Ddl voto in condotta, un emendamento vuole riportare il voto alla scuola primaria. Corsini: ‘Un patto a ribasso sulla pelle degli alunni’

E’ atteso questa settimana il via libera da parte della commissione Istruzione al disegno di legge del ministro dell’Istruzione e del Merito, Giuseppe Valditara, riguardante il voto in condotta e sospensioni. Un ddl che, secondo rumors parlamentari riportati da Italia Oggi, pare contenga anche un emendamento che ha lo scopo di tornare al voto numerico alla scuola primaria, salutando i giudizi. Abbiamo chiesto a Cristiano Corsini, Corsini, ordinario di Didattica Sperimentale all’Universita Roma Tre cosa rappresenterebbe questa scelta.

Prof. Corsini, cosa rappresenterebbe per lei il ritorno dei voti alla primaria?
“Sarebbe un patto al ribasso sulla pelle di alunne e alunni. Noi non investiamo come dovremmo sulla formazione e sulla remunerazione dell’insegnante, non abbiamo messo un euro sul supporto alla valutazione descrittiva avviata tre anni fa e quindi invece di pretendere una valutazione realmente educativa come quella descrittiva, puntiamo su una pessima valutazione. Una valutazione che usa i voti – numerici o meno non fa alcuna differenza – è approssimativa e rozza e, tra le altre cose, non ha effetti positivi sull’apprendimento.
Va considerato che per una valutazione descrittiva servono buone competenze da parte dell’insegnante. Non è un caso che il cambiamento del dicembre del 2020 abbia ottenuto buoni risultati dove scuole e docenti hanno fatto un buon lavoro di formazione e autoformazione mentre dove s’è lasciato tutto com’era – sostituendo l’etichetta coi numeri con l’etichetta con i livelli – i risultati sono stati scadenti. Per questo motivo, oltre che un patto al ribasso, questo ritorno dei voti rappresenterebbe uno schiaffo a scuole e docenti che in questi anni hanno lavorato per usare la valutazione descrittiva come strumento educativo.
Tornare al passato senza prendersi la briga di monitorare e valutare il cambiamento è una scelta di corto respiro e ancora una volta la scuola sarà costretta a pagare il prezzo dell’improvvisazione politica”.

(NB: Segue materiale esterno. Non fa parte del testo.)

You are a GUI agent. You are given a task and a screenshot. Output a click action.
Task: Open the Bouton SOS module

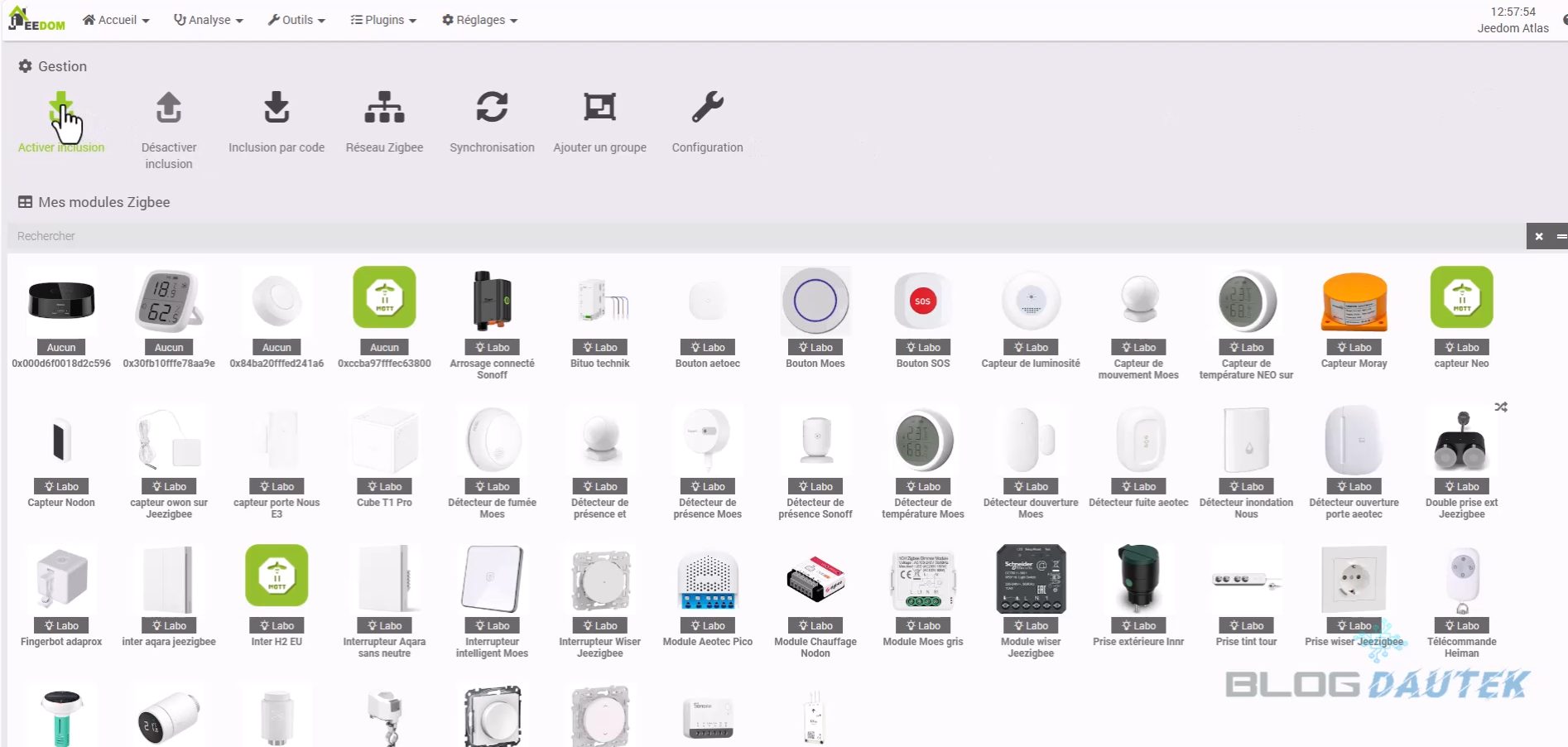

Ma il voto non è più chiaro rispetto alla valutazione descrittiva?
“Sappiamo da anni che una valutazione incentrata sui voti è meno efficace e precisa di una valutazione che descrive punti di forza e di debolezza, non è un caso che il ‘ritorno ai voti’ non sia invocato da nessuna figura con un minimo di competenza in ambito valutativo. Il voto, numerico o meno che sia, serve a rendicontare e a classificare, non a educare.
D’altra parte, quella della maggior chiarezza del voto rispetto al riscontro descrittivo è una leggenda metropolitana. Sappiamo infatti che, in assenza di criteri descrittivi riferiti a obiettivi specifici, la valutazione che si esprime attraverso i voti è del tutto inaffidabile. E un punto di forza del cambiamento del 2020 è rappresentato proprio dalla scelta di legare la valutazione descrittiva a obiettivi specifici di apprendimento”.

Ma allora il voto a cosa serve?
“Il voto serve solo per mettere gli studenti in competizione tra loro, purtroppo non ha alcun effetto positivo sull’apprendimento e, anzi, tende ad avere un’incidenza negativa, soprattutto sulla motivazione ad apprendere. Alla prova dei fatti, la reale funzione del voto è quella di legittimare le disuguaglianze di partenza: il voto si limita a trasformare in merito i privilegi di chi parte avvantaggiato”.